Here’s a screen capture of the guides.
And here are the layers all lined up.
Creating an HDR Image to Expand Dynamic Range
I’ve done a bit of experimentation with these images and I’ve come to conclude that they aren’t all necessary. Actually, using only two of them gave me the best result and believe it or not, the two that I chose are the darkest and the lightest. So, for this demonstration, I’ll use the first photo and the seventh photo to create the composition. What I’m going for is the widest dynamic range I can get.
To start off, I’ll select both of the images in Adobe Bridge. Then, once selected, I’ll open both of them into Camera Raw. Here’s what they’ll look like in Camera Raw. By the the way, I captured these images in RAW mode.
Now that I have the source images in Camera Raw, I can work through the simple process of converting them into an HDR image. To do this, I’ll select both images and then click on the small menu in the upper right part of the left column in which the thumbnails currently reside.
After that, I’ll click the Merge to HDR menu item and as a result, the HDR Merge Preview palette will appear.
Inside this preview, I’ll see the final result of the combination of photographs. There are also a few options that I’d like to go over.
Under the Options heading, there’s the opportunity to Align Images. This is especially helpful when not using a tripod and for capturing landscape scenes. Camera Raw will align the edges in the photos as best it can. Even for up close shots, this feature can be helpful, but not as much. Yesterday, when taking these shots, there was a slight breeze. The flower swayed somewhat, but the background stayed still. I suspect this application would find it challenging to align a moving subject with a fixed background. It did okay though. I really tried to wait for the wind to die down, so any alignment efforts were marginal.
The other option under this heading is called Apply Auto Tone and Color Adjustments. This does what it says and if selected, after merging the images, you’ll notice that some sliders in the Basic panel have been moved. That’s Camera Raw making the best of how it thinks the image should appear with corrections applied.
Finally, we can Deghost the image. This is an attempt by Camera Raw to reduce or remove any bright or shadowy areas along the edges of the final image. There are three options for this, Low, Medium and High and you can even show a red Overlay on the areas Camera Raw removed the ghosting. Just be careful with this option because it takes a while to complete and if you start clicking around while it’s working, Camera Raw will likely crash.
When finished, I’ll click the OK button for the final merge to take place. This will take a few seconds and at the end of the process, a new DNG file will be created and you’ll have the option to name and store that file anywhere you wish. The file thumbnail will appear in the left column of Camera Raw with the other thumbnails.
Now that that’s done, I can check out the settings in the Basic panel and make any adjustments I see fit.
After a while of playing around, I’ll get this as the final image.
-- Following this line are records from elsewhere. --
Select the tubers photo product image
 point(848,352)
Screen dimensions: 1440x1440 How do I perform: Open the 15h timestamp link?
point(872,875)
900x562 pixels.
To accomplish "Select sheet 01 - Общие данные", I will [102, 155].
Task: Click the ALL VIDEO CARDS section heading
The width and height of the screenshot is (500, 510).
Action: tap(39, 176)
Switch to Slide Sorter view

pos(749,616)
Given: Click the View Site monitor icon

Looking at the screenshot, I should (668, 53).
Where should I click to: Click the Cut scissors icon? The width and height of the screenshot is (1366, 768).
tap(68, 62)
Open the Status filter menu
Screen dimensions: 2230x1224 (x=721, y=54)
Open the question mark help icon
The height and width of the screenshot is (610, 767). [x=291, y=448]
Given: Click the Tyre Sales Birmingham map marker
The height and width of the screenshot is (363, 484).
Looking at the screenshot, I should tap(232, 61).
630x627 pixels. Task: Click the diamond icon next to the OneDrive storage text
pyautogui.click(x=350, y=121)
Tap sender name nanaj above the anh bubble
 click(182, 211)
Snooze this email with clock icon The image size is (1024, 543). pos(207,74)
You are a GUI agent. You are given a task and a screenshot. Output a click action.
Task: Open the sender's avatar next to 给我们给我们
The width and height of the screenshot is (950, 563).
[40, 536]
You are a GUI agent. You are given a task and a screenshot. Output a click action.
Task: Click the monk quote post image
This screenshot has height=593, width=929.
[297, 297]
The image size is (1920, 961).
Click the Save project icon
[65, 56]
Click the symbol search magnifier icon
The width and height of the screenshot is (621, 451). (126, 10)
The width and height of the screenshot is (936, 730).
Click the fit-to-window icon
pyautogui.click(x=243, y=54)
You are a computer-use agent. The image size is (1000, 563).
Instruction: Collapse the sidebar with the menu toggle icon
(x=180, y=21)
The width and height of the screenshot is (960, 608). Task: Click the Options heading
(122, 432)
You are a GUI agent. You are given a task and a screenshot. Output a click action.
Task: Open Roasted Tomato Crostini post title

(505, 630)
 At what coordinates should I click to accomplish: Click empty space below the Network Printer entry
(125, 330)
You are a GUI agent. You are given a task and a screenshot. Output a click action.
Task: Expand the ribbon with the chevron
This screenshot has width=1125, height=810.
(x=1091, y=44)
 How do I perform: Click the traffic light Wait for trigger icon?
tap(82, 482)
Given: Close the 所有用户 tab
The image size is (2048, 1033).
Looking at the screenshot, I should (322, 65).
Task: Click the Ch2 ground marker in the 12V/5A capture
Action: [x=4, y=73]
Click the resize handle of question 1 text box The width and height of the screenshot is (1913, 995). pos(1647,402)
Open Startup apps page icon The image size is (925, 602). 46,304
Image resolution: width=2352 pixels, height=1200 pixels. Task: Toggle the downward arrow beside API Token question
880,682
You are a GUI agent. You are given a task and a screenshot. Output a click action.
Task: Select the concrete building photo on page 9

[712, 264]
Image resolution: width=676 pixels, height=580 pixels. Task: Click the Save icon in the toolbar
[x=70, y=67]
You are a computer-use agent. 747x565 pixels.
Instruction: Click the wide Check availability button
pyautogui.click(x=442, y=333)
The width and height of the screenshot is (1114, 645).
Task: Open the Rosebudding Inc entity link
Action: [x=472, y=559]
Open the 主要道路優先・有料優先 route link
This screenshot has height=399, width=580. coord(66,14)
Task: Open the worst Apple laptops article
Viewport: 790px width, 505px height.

As you can see, there are no underexposed or overexposed areas of the photo. While a picture of a landscape would add some “wow” factor to this, these flowers exemplify what I was after, and that’s a greater dynamic range than any individual photo can show.
I hope I clearly explained what bracketed photography is and how to create an HDR image in Adobe Camera Raw. If you have any questions regarding this post, please let me know in the comment section down below. Thanks for reading!